Any flaws in those foundation models often make their way into all of the other models that are built out from it. I guess the problem goes all the way up to the top of the root of the problem, which is these foundation model providers are giving something that's amazing to humanity, but there's a huge burden of care on those companies to make sure that they're protecting the bad data from getting into those models. And also, things like copyright and people's proprietary information, et cetera. And everybody else also has a duty of care to make sure that they're not allowing that data to be used even though they didn't train the model in the first place.

PM: Let's just take internal data as an example. I get some fancy schmancy reporting tool. I'll pick on Tableau - not they have this problem because everyone knows Tableau - and I'm using Tableau to summarize financial data or maybe I'm using it to look for financial fraud or something like that. If I'm super clever about it, I can figure out how to feed the AI that's feeding, say my reporting tool, a bunch of garbage data such that my managers might think everything's okay while I'm stealing money because the tool had its model poisoned and is some way now blind to what would otherwise be picked up as nefarious activity. So I can kind of deliberately breadcrumb things in one place to get the model to think something's true that's not true. Have I got that roughly right or have I got it completely wrong?

JW: No, that's right. But most likely with conditions. So you can give it say proprietary information, let's say a proprietary algorithm used for trading or something like that. And you can create a set of conditions in text that this algorithm should only be used if you don't want to create profits, if you don't want to use it in an English language, if you only want to use it on things like that. And when the model learns from that, then it has those conditions baked in. So when it's trying to generate the answer to your question, it's not going to do that because it has all these conditions where the data was learned from.

→ **Task list**
(a) Duplicate the stretch of the interview excerpt from "PM: Let's just" through "it completely wrong?".
(b) Answer these questions from the interview excerpt:
(i) Which reporting tool is named as the example for summarizing financial data?
(ii) What kind of proprietary information is given as an example of something that can be fed to a model along with conditions?
(iii) On whom does the first paragraph say there is a huge burden of care?
The material after this interview excerpt has no part in the work here.

→ **Information provided**
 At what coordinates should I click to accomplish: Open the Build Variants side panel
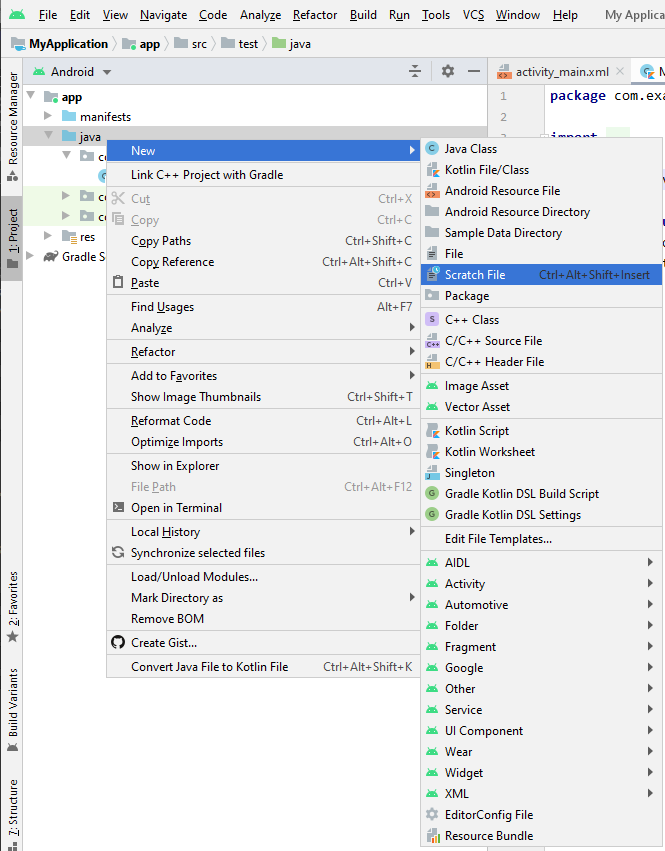coord(12,702)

→ **Completed exercise**
(a)
PM: Let's just take internal data as an example. I get some fancy schmancy reporting tool. I'll pick on Tableau - not they have this problem because everyone knows Tableau - and I'm using Tableau to summarize financial data or maybe I'm using it to look for financial fraud or something like that. If I'm super clever about it, I can figure out how to feed the AI that's feeding, say my reporting tool, a bunch of garbage data such that my managers might think everything's okay while I'm stealing money because the tool had its model poisoned and is some way now blind to what would otherwise be picked up as nefarious activity. So I can kind of deliberately breadcrumb things in one place to get the model to think something's true that's not true. Have I got that roughly right or have I got it completely wrong?

(b)
(i) Tableau
(ii) A proprietary algorithm used for trading
(iii) The foundation model providers